Collected data entries:
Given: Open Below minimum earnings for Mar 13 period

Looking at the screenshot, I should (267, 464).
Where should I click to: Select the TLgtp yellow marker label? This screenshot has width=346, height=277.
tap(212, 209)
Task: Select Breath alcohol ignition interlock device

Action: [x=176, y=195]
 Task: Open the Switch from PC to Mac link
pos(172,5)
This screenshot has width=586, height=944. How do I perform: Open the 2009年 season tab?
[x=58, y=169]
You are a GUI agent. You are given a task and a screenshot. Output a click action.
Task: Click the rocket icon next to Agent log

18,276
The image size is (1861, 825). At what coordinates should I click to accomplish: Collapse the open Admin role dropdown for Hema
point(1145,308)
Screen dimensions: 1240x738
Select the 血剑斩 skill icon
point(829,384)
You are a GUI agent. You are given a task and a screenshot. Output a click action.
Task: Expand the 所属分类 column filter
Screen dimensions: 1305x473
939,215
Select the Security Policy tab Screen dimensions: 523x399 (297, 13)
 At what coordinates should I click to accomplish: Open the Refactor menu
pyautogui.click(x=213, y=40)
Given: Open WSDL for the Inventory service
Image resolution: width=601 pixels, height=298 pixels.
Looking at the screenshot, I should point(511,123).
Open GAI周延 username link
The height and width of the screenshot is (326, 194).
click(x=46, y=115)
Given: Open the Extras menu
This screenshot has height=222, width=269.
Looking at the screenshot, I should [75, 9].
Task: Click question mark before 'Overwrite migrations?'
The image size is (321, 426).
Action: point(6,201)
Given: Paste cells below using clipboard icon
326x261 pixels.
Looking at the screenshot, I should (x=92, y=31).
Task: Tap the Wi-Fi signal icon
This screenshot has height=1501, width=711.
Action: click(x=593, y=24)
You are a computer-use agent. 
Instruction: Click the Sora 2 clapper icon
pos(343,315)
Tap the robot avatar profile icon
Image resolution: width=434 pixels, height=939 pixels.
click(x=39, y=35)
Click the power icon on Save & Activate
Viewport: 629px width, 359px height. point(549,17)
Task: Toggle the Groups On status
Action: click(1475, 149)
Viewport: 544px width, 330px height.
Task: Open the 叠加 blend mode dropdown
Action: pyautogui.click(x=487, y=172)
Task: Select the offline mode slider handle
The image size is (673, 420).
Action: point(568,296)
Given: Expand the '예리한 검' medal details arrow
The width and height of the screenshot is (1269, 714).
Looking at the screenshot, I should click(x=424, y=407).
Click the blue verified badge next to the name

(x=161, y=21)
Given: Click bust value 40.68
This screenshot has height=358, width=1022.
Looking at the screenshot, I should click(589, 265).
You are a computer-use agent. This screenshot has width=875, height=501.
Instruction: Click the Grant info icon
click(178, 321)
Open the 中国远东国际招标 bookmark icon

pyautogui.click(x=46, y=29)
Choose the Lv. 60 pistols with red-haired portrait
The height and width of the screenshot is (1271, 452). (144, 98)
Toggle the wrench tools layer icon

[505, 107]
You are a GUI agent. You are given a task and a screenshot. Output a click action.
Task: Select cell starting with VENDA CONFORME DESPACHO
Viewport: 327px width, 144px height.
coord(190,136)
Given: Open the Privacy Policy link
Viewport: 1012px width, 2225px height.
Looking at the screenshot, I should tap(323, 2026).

Exercise
For this exercise, please copy exactly the lines from the one holding "Viewport: 327px width, 144px height." through the end of the records, the first and last included.

Written answer
Viewport: 327px width, 144px height.
coord(190,136)
Given: Open the Privacy Policy link
Viewport: 1012px width, 2225px height.
Looking at the screenshot, I should tap(323, 2026).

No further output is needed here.